O magistrado também comentou a questão dele ter liberado dois bandidos que possuem mandados de prisão decretados pela 17° Vara Criminal, que é responsável pelo combate ao crime organizado em Alagoas.
“Querem me crucificar. Mas não vão conseguir. Fiz o correto. Todos os processos da 17° são sigilosos e nenhum outro juiz tem acesso. Nem eu, nem outro magistrado podemos saber se algum preso tem processo ou mandado de prisão expedido por eles. Essa história de que o juiz de plantão deveria ter procurado a 17° para saber se “A” ou “B” era de interesse deles não existe. Eu não tenho email, nem telefone e nem tenho obrigação de ir na casa de nenhum dos colegas para saber se algum preso tem mandado de prisão expedido por eles. Eu fiz o certo e estou fundamentado. Sei que estão tentando criar um “avalanche” envolvendo meu nome, mas não vão conseguir”, desabafou o magistrado.
O titular da 3° Vara Criminal de Maceió foi categórico ao afirmar que se ouve desencontro de informações ou até mesmo prevaricação não partiu dele.

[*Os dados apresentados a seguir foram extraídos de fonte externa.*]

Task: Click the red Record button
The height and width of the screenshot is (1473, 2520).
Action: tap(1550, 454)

“Se a Polícia sabia que havia esses mandados de prisão dos dois, por qual razão não me comunicaram ? Todo mundo agora tá querendo se livrar de suas responsabilidades. Quem deve responder a algum processo administrativo e ser realmente investigado é quem recebeu minha decisão e abriu as portas da Casa de Custódia para os presos saírem”, acrescentou o magistrado.

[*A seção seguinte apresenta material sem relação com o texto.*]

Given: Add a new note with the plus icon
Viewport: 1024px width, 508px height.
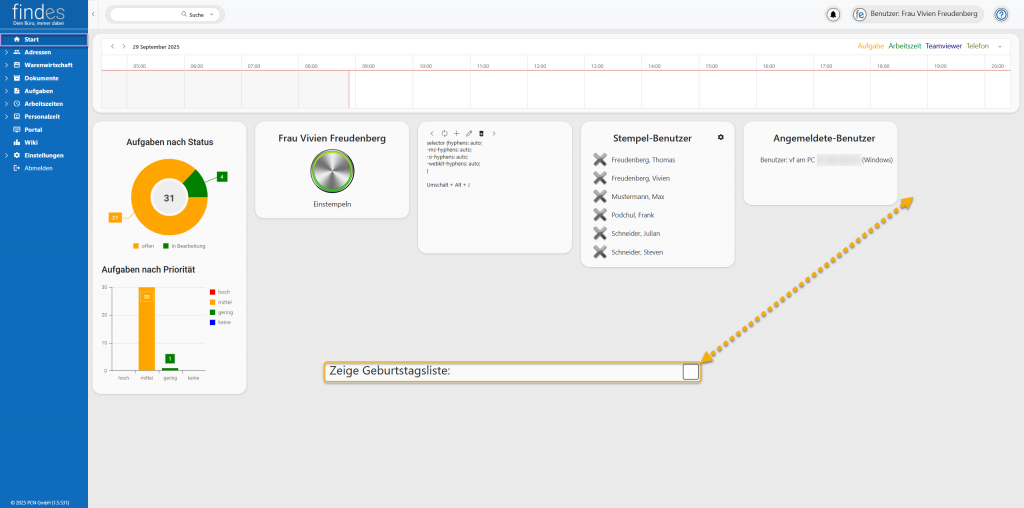Looking at the screenshot, I should [456, 133].
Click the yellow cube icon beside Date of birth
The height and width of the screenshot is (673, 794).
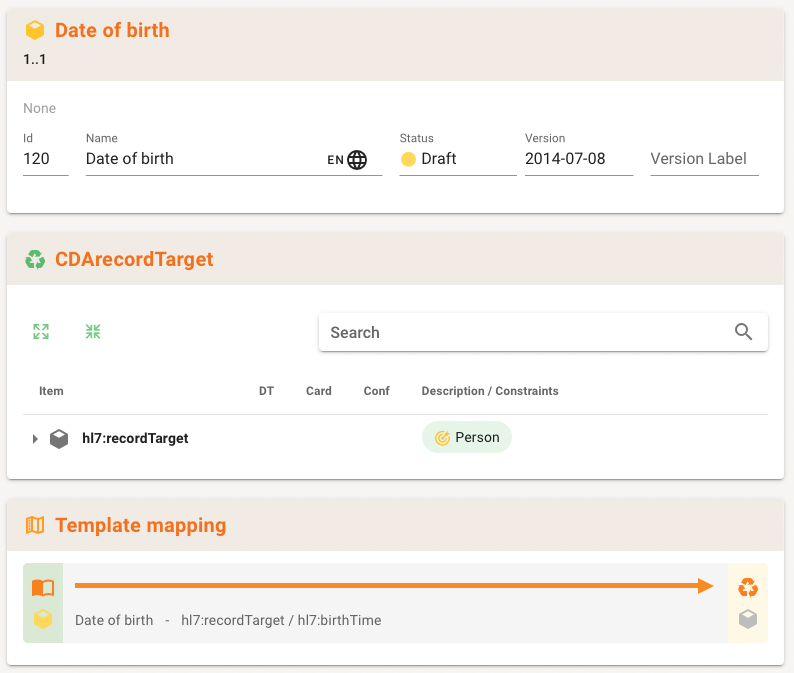35,31
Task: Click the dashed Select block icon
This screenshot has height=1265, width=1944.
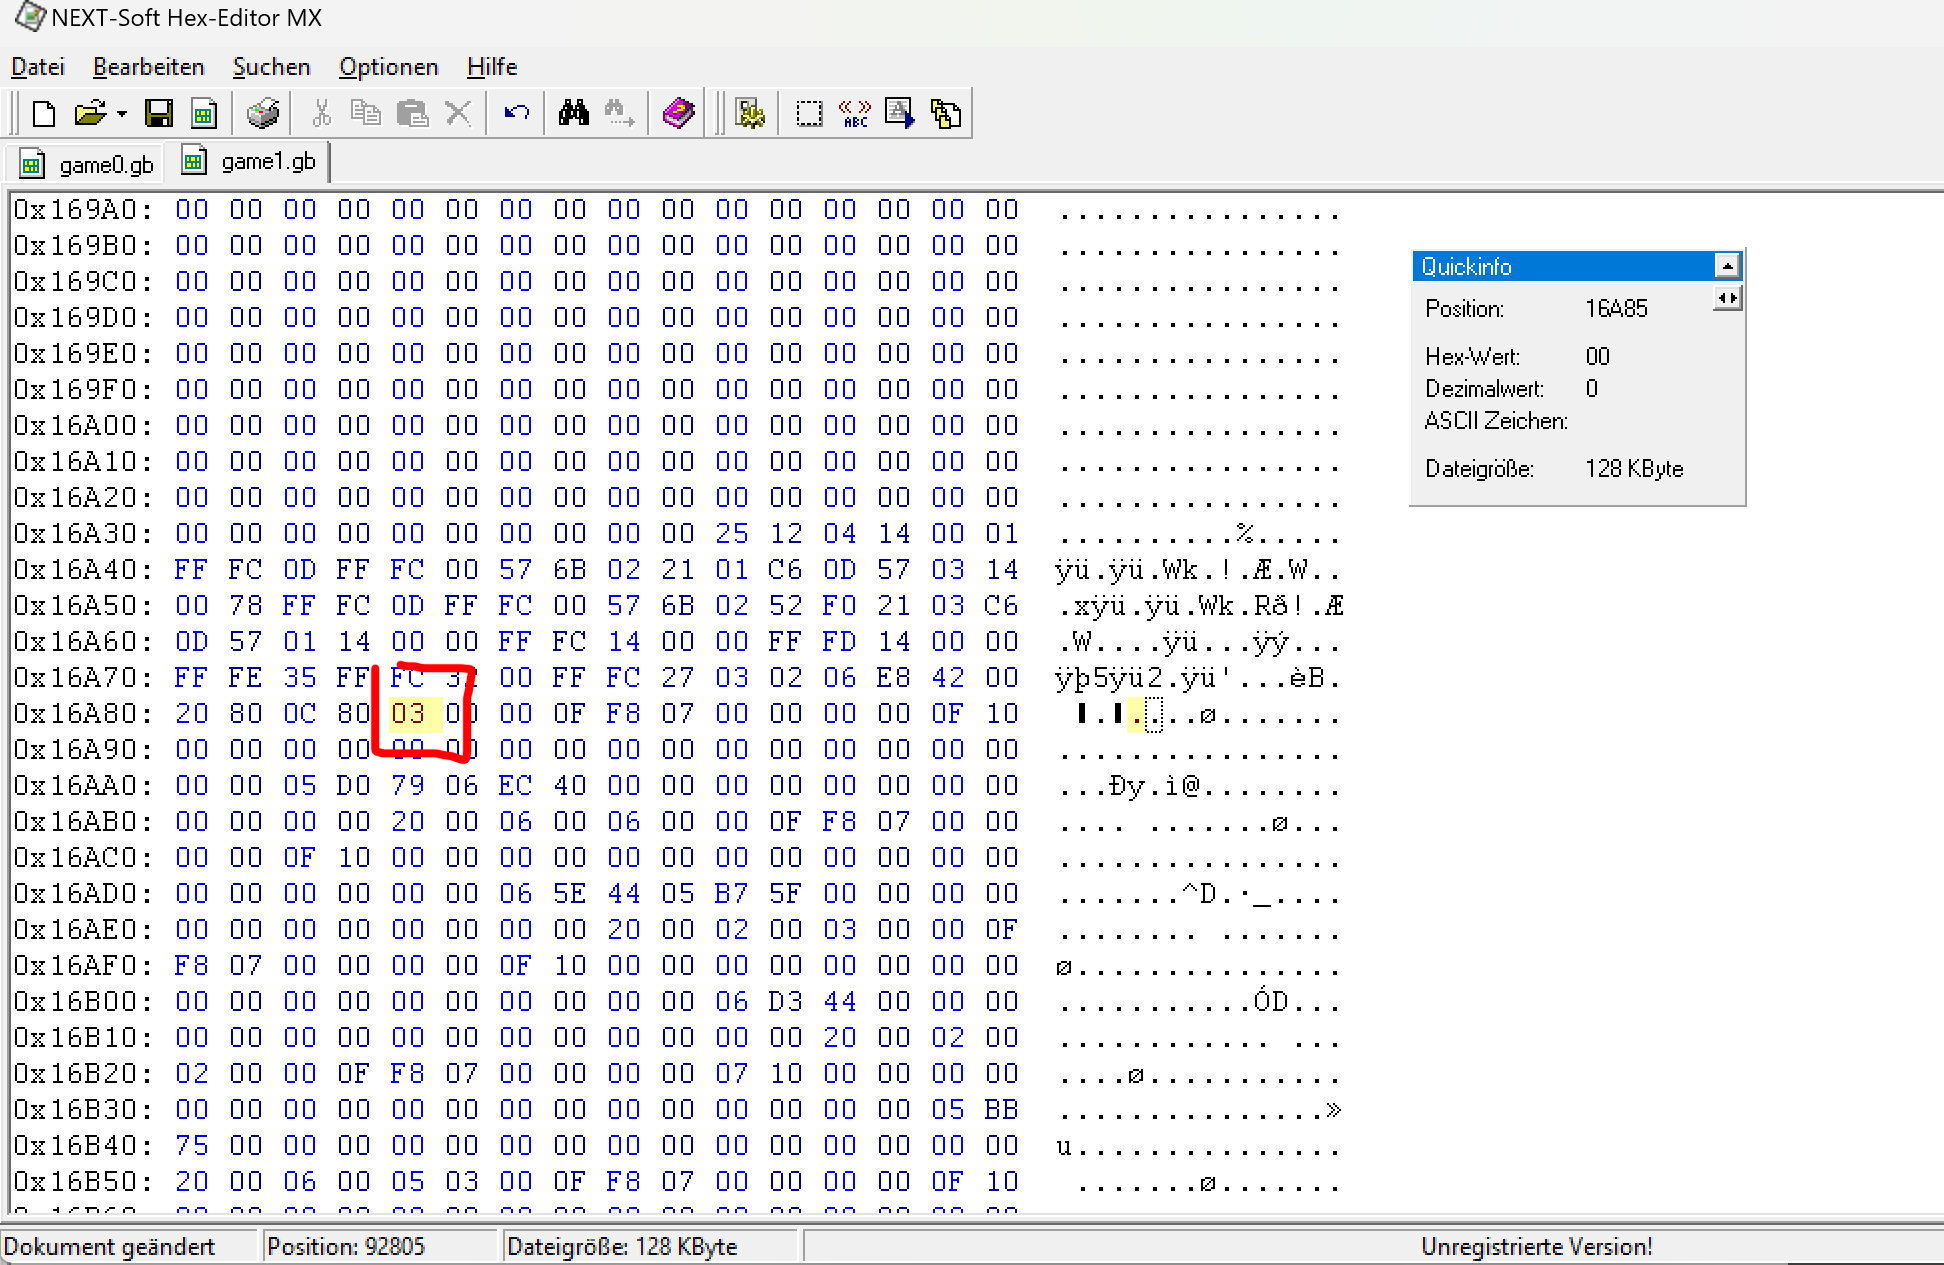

O EMERGENCIA190 também conversou com um dos advogados de “Gil”. Juarez Ferreira explicou que em momento algum o juiz Carlos Pita Duarte prevaricou em libertar seus clientes e criticou a Polícia Civil por não encaminhar o flagrante ao juiz plantonista. Ele também fez criticas a 17° Vara.LEIA AQUI
“Caberia a Polícia Judiciária encaminhar o flagrante ao Dr. Pita. Mas nada disso foi feito. Foram inertes. Eu fiz um pedido de liberdade para meus clientes e o juiz pediu um prazo para se inteirar de toda a situação. Foi neste tempo que ele viu que as prisões eram ilegais. Na verdade quem fez por onde em libertar os presos foi a Polícia Civil. O juiz apenas referendou”, disse o advogado.

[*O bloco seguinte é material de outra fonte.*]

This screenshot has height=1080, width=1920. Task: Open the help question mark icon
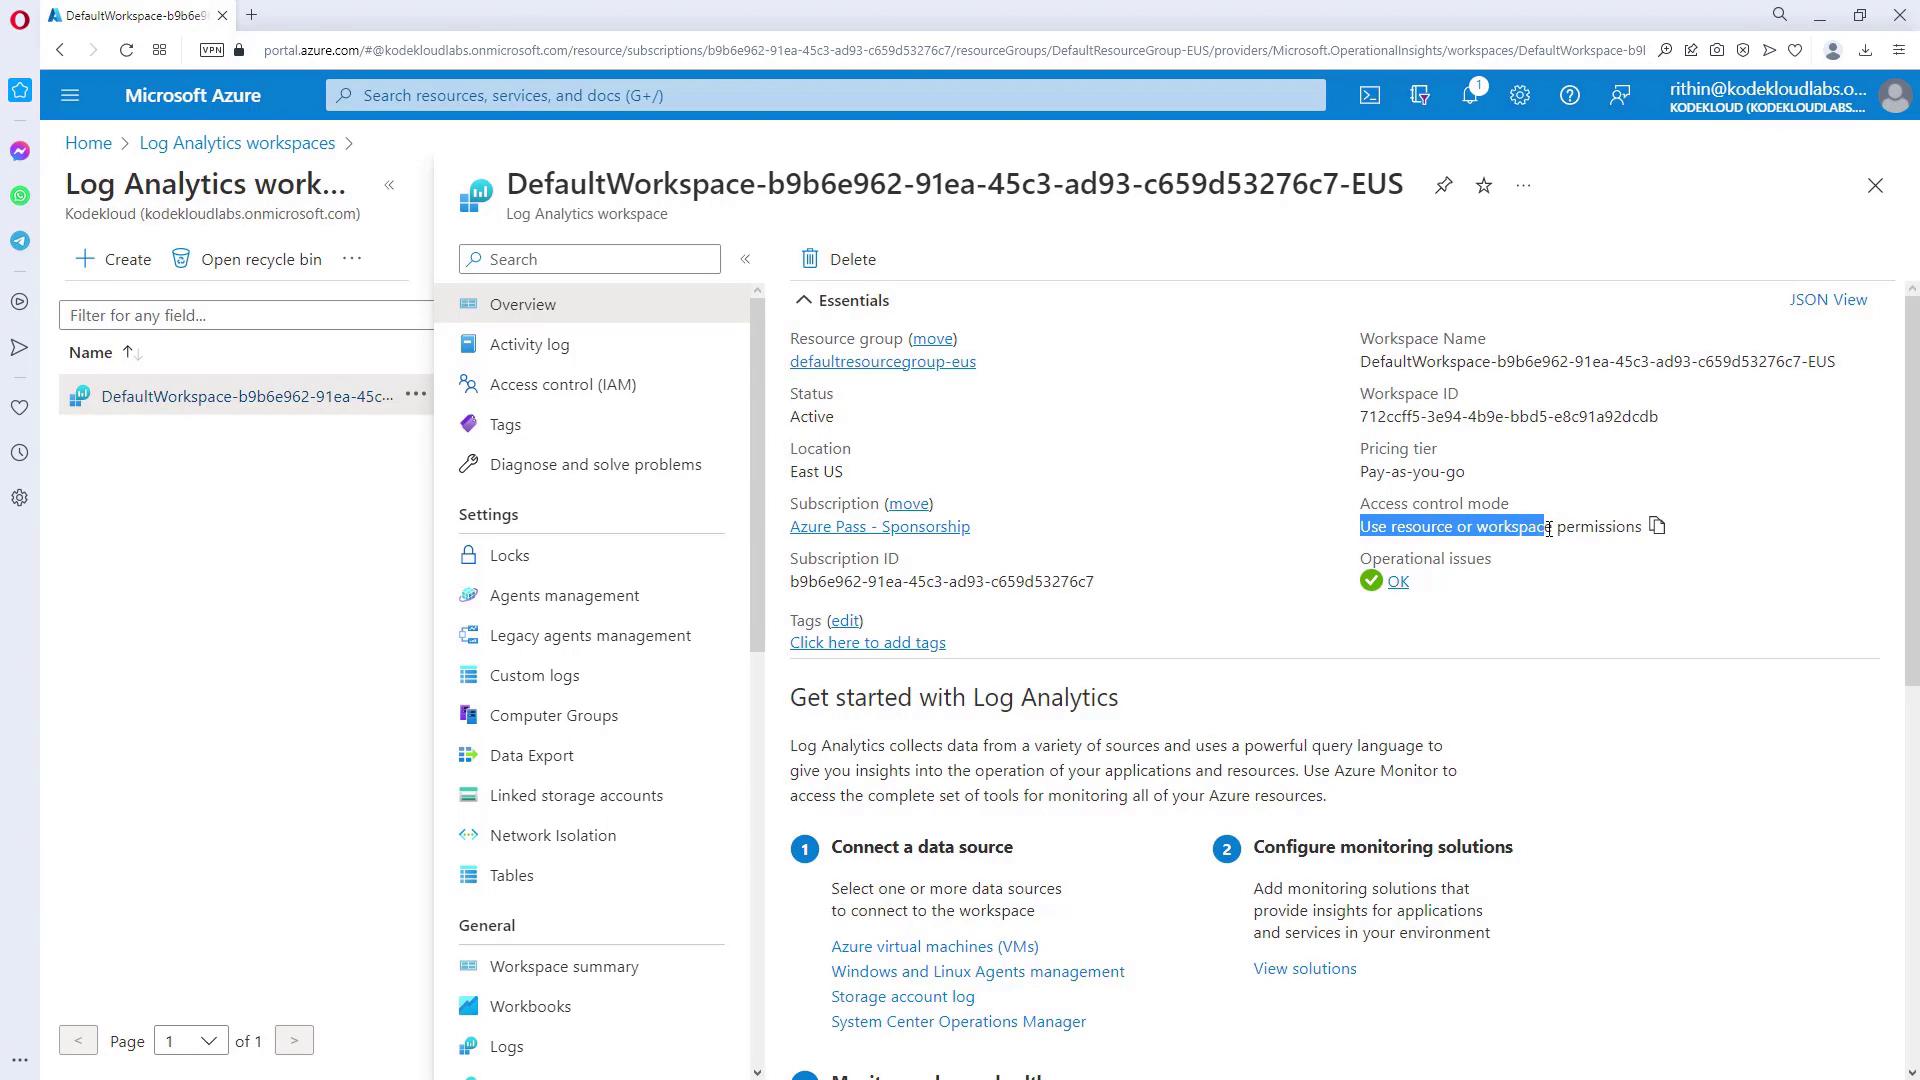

Em relação ao fato da expedição de mandados de prisão contra seus clientes, Juarez Ferreira explicou que tudo só aconteceu após as prisões dos dois e não antes, como foi noticiado.
“A história correta é a seguinte. A 17° expediu um mandado de busca e apreensão em uma casa perto do Aldebaram. Meus clientes nem lá estavam, eles foram presos nas proximidades. Os dois foram levados para a Central de Polícia onde foram ouvidos por uma delegada de plantão – Maria Tereza – que não comunicou as prisões ao juiz de plantão, mas sim e de forma errada, a 17° Vara. Por Lei a prisão deveria ser comunicada ao Dr. Pita que era o juiz plantonista. Se a 17° que ficar com todos os processos então que se acabe com as varas criminais”, declarou ele.
Ele confirmou que os mandados de prisões contra seus clientes foi assinado pela juíza Ana Raquel Gama, da 17°, mas que isso somente aconteceu após o flagrante registrado no último dia 04.
Givaldo retornou para a Casa de Custódia, no bairro do Jacintinho, onde ficará a disposição da Justiça.